WHAT TO DO
Transcribe the rows below word for word, starting at the line that contains "Click the DateGrantEnd column header" and ending at the line that contains "[x=43, y=68]", with both of those lines included. Leave the pictures out of your copy.

* BEGIN GIVEN RECORDS *

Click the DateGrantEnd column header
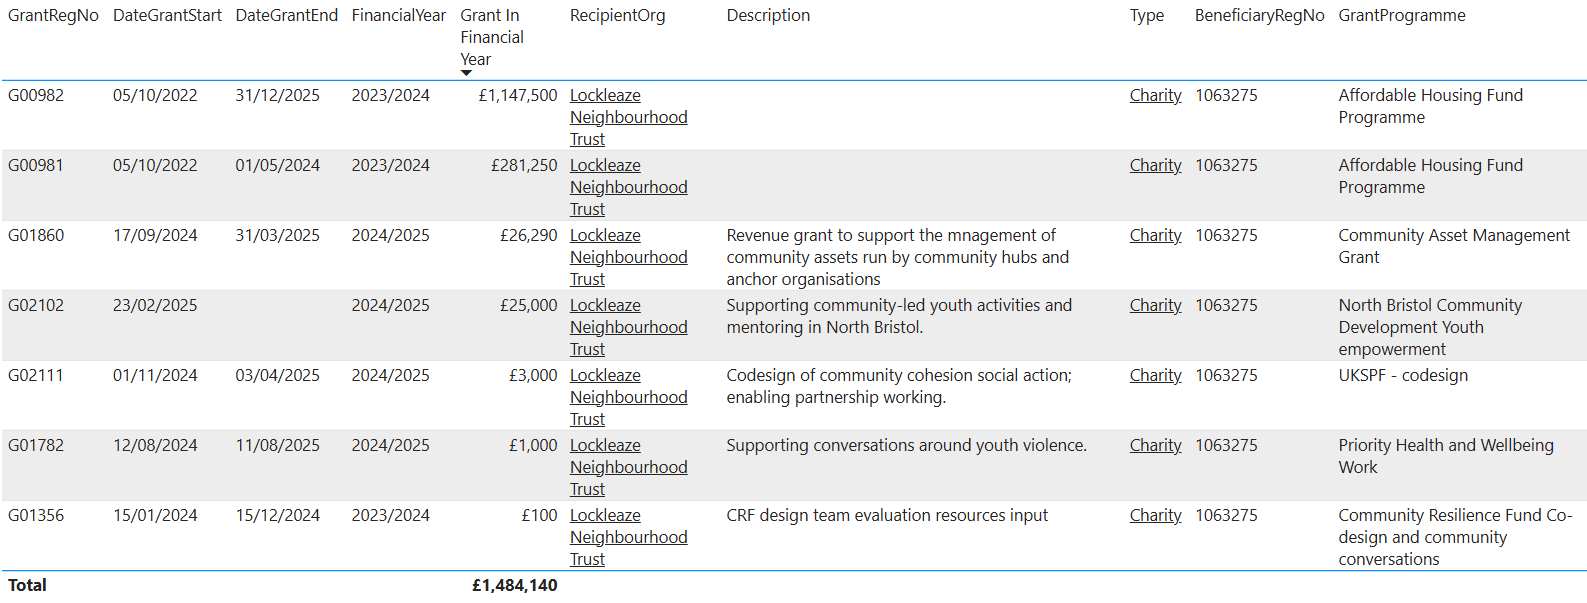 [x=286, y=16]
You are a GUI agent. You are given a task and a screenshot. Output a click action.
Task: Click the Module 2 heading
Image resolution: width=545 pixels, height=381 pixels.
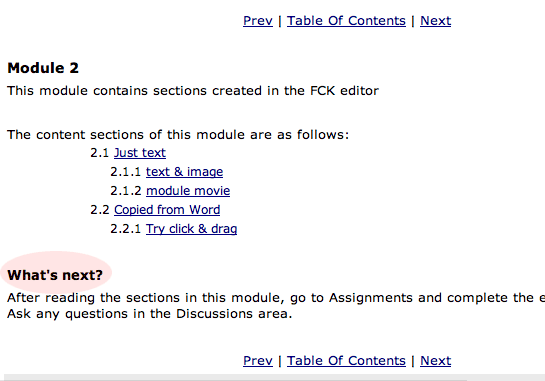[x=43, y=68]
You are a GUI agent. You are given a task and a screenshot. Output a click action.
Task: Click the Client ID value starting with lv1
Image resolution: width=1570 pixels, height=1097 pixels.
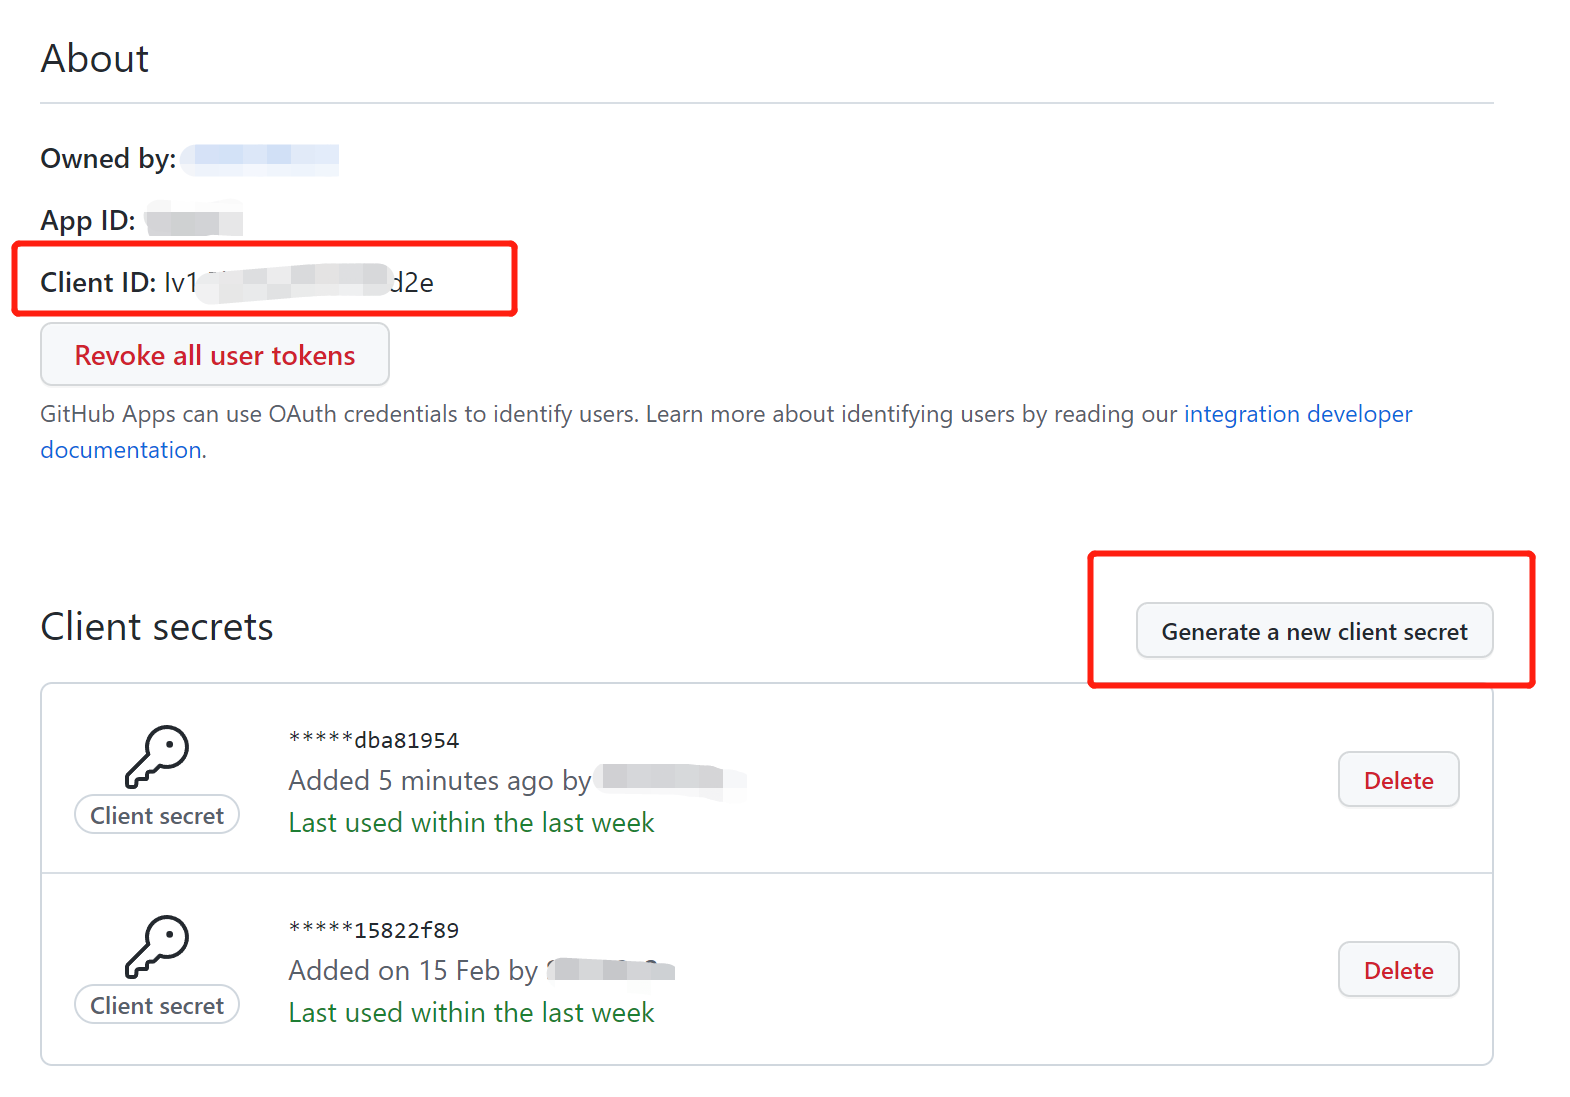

* END GIVEN RECORDS *
* BEGIN GIVEN RECORDS *

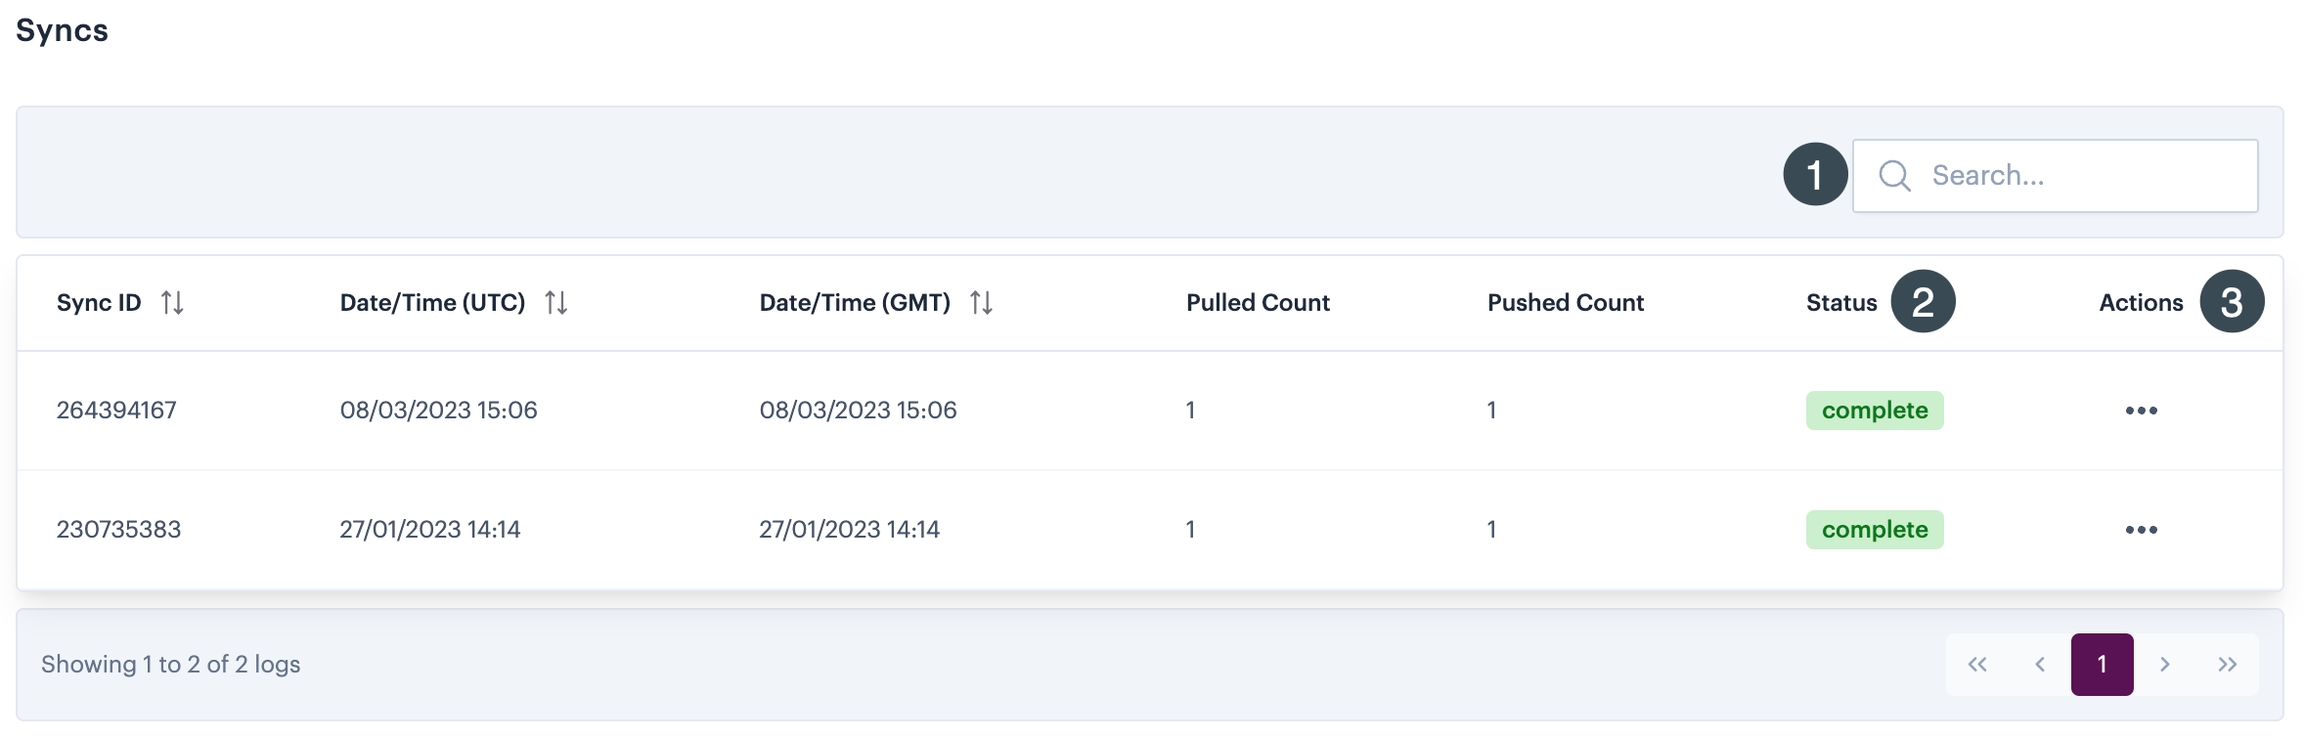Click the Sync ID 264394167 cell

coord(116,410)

* END GIVEN RECORDS *

OUTPUT FOR THIS TASK
Click the DateGrantEnd column header
 [x=286, y=16]
You are a GUI agent. You are given a task and a screenshot. Output a click action.
Task: Click the Module 2 heading
Image resolution: width=545 pixels, height=381 pixels.
[x=43, y=68]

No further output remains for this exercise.